Christopher McCandless pauses in his odyssey to visit the Liard River Hot Springs at the threshold of the Yukon Territory. But after taking time to soak in the steaming waters, he can't find another ride. He spends two days at the Liard River before making friends with Gaylord Stuckey, a truck driver who reluctantly gives "Alex" a ride. They converse for the few days the drive takes — discussing McCandless's family, his father's bigamy, and his own desire to live off the land.

On April 25, Stuckey buys a bag of rice for McCandless and then drives him to the University of Alaska at Fairbanks, where McCandless wants to look up books on edible plants at the library. Knowing the local seasons better than McCandless, Stuckey points out "Alex, you're too early. There's still two foot, three foot of snow on the ground. There's nothing growing yet."

But McCandless ignores this advice. He agrees to send Stuckey a letter when he returns from Alaska but shrugs off Stuckey's suggestion that he call his parents to let them know where he is.

McCandless spends two days and three nights around Fairbanks, mostly at the university. He finds a field guide to the area's edible plants, writes postcards to Wayne Westerberg and Jan Burres, and buys a used gun (a semiautomatic, .22-caliber Remington) he has located in the classifieds. He leaves the university campus and pitches his tent on frozen ground not far from the road that will take him to the Stampede Trail. On April 28, 1992, McCandless hitches the ride with Jim Gallien that will bring him there.

Tramping through the bush, McCandless soon discovers the abandoned bus along the Sushana River and celebrates the discovery by writing in his journal "Magic Bus Day." At first, he has some difficulty killing small game. After about a month, though, McCandless is routinely shooting and eating squirrels, porcupines, and spruce grouses. He devours local lingonberries and rose hips and climbs a nearby butte.

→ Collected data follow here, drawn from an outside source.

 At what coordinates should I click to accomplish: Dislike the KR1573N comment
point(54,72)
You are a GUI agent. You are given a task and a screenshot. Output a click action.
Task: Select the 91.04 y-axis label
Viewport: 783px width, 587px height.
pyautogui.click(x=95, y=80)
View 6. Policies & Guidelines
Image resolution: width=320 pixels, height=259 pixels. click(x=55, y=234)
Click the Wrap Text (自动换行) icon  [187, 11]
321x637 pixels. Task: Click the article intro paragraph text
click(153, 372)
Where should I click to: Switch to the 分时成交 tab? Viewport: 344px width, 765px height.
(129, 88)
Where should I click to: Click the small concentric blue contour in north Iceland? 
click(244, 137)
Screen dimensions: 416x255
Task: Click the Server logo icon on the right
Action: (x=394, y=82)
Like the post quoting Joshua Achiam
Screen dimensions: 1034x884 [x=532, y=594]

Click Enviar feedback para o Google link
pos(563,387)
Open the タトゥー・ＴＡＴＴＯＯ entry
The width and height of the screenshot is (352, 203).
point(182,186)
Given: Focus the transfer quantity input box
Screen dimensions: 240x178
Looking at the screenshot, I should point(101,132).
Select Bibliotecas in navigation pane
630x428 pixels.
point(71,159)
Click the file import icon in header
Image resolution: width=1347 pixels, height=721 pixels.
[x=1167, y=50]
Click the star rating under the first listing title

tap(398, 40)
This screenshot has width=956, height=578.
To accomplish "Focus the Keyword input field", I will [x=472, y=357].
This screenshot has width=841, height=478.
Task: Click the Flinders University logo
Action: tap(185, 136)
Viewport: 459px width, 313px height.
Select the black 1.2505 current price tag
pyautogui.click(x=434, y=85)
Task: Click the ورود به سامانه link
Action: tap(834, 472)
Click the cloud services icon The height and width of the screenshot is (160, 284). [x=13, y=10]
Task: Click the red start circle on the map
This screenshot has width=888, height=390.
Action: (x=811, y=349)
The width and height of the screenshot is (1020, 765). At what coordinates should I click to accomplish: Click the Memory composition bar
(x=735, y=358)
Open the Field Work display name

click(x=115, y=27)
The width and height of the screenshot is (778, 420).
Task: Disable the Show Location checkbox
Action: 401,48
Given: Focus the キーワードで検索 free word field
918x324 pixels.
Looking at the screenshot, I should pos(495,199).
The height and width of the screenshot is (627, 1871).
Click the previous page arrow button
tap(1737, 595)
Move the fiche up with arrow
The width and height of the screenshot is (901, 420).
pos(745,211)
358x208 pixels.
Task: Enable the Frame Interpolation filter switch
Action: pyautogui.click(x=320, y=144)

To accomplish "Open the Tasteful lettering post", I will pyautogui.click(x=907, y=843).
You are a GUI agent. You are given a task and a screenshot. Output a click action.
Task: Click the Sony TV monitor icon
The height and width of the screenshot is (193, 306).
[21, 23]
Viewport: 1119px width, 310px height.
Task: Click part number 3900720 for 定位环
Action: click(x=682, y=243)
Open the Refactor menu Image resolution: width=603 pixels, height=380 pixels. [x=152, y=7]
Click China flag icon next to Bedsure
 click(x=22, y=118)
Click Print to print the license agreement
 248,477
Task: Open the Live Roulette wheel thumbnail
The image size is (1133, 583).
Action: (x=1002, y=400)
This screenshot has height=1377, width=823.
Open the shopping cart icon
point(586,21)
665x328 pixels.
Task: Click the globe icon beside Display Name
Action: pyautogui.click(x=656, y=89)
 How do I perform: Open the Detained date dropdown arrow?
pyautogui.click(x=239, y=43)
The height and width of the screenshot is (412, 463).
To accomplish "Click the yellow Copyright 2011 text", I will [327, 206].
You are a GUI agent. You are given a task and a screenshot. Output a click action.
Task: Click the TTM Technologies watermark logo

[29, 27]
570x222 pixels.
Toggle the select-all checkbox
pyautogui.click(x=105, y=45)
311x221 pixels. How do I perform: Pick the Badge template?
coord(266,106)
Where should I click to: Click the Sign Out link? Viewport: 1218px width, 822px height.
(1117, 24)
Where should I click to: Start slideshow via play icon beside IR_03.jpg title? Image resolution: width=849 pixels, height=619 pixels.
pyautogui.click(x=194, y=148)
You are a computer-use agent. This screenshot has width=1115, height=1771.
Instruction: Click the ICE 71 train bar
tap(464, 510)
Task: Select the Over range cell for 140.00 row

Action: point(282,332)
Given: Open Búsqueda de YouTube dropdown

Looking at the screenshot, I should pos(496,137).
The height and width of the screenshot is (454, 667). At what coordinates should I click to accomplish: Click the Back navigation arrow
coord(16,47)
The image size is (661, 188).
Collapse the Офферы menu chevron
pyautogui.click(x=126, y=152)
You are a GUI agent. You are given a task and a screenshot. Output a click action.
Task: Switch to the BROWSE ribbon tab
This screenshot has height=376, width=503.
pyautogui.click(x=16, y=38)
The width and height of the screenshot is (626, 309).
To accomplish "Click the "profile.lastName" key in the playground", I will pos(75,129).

On June 9, 1992, McCandless kills a moose, and he is so proud of this feat that he takes a photo of the carcass. He spends days trying to cure its meat so he can consume every part of the moose. But he preserves the meat incorrectly, with the result that it becomes infested with vermin and therefore inedible. McCandless must leave the moose carcass for the wolves, which leaves him feeling deeply guilty.

McCandless lists the preparations necessary for leaving the bus, bringing his "final and greatest adventure" to a close. He has made some fatal errors, however. Halfway back to the road, he discovers a three-acre lake in his way. When he first crossed the same area in April, the series of beaver ponds leading up to the Teklanika River had been frozen over and were easy enough to traverse; now, in July, these same beaver ponds have melted. Moreover, the river itself, knee-deep at winter's end, has become a raging torrent — and McCandless is a weak swimmer.

He returns to the bus, chastened, and writes in his journal, "Disaster. . . . Rained in. River look (sic) impossible. Lonely, scared." McCandless does not know — because he refused to obtain a map of the area — that the river is passable only one mile upstream.

Analysis

This chapter, the heart of Into the Wild, reconstructs McCandless's climactic Alaska adventure, following him into the bush and observing his admirable survival skills. Although Krakauer's book is an adventure story, Into the Wild is also a study in character, and Chapter Sixteen is no exception. McCandless is revealed in the moose episode to be highly ethical and deeply sympathetic; the reader cannot help being moved by the enormity of the young man's despair over wasting his kill.

By the same token, McCandless's lack of foresight and his hubris, apparent in a low-level way prior to this time, now yield consequences that will be fatal. He did not anticipate that melting snow would swell the bodies of water he crossed on his way into the bush. And his arrogant refusal to bring a map prevents McCandless from learning that, despite its increased size, the river is fordable upstream — another in a series of ironies that punctuate this book.